The app is functional but unexciting. Scheduled charging works. Adaptive load management protects your home's supply. But there's no smart tariff integration, so if you're on Octopus Go or a similar time-of-use tariff, you'll be managing off-peak schedules manually through the app rather than having the charger optimise automatically. Check our EV tariff comparison to see how much that could cost you over a year.
Smart Features: Neither Charger Leads the Pack
Let's be blunt — if smart features are your priority, neither of these should be your first choice. Both lack proper smart tariff integration. Both have apps that do the basics and little more. If you want a charger that automatically finds the cheapest half-hour slots on Octopus Agile or seamlessly integrates with Intelligent Go, look at our best smart EV charger guide instead.
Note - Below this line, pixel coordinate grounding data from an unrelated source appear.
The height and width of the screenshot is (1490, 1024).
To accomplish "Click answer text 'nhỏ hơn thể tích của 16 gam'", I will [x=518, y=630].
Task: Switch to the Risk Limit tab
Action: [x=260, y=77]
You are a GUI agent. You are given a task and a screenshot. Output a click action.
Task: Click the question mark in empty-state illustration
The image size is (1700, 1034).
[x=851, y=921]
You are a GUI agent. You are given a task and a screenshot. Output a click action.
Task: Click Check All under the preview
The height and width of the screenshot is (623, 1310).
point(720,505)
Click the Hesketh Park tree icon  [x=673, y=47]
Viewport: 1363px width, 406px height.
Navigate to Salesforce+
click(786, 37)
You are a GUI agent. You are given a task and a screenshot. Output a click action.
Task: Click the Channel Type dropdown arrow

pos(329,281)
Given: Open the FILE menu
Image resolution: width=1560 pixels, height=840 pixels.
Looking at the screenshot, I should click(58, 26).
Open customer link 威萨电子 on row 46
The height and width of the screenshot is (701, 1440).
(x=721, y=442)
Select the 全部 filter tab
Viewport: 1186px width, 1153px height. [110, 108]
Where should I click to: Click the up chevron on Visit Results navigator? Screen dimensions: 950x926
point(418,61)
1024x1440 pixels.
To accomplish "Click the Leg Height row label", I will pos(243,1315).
The GivEnergy's intelligence lives in its energy ecosystem, not its EV app. The Pod Point's intelligence is... minimal. RFID on the GivEnergy is a nice security touch if your charger is on a shared driveway, but that's a niche benefit.
Which Should You Buy?
Buy the GivEnergy EV Charger if:
- You already have a home battery system (GivEnergy or otherwise)
- You want to charge your EV from stored solar or cheap overnight energy
- You have a trusted installer lined up
- You're building a whole-home energy management setup
Buy the Pod Point Solo 3S if:
- You don't have a home battery and don't plan to get one
- You want installation included with no sourcing hassle
- A 5-year warranty matters to you
- You qualify for the OZEV grant, bringing the price to £649
For the majority of Tesla owners without a home battery, the Pod Point is the safer, simpler choice — though I'd encourage you to also consider the cheapest EV chargers before committing, since the Pod Point's locked-in installation model means you're paying a premium for convenience. But if you're running a battery at home, the GivEnergy isn't just the better option in this comparison — it's one of the best-value chargers on the market, full stop.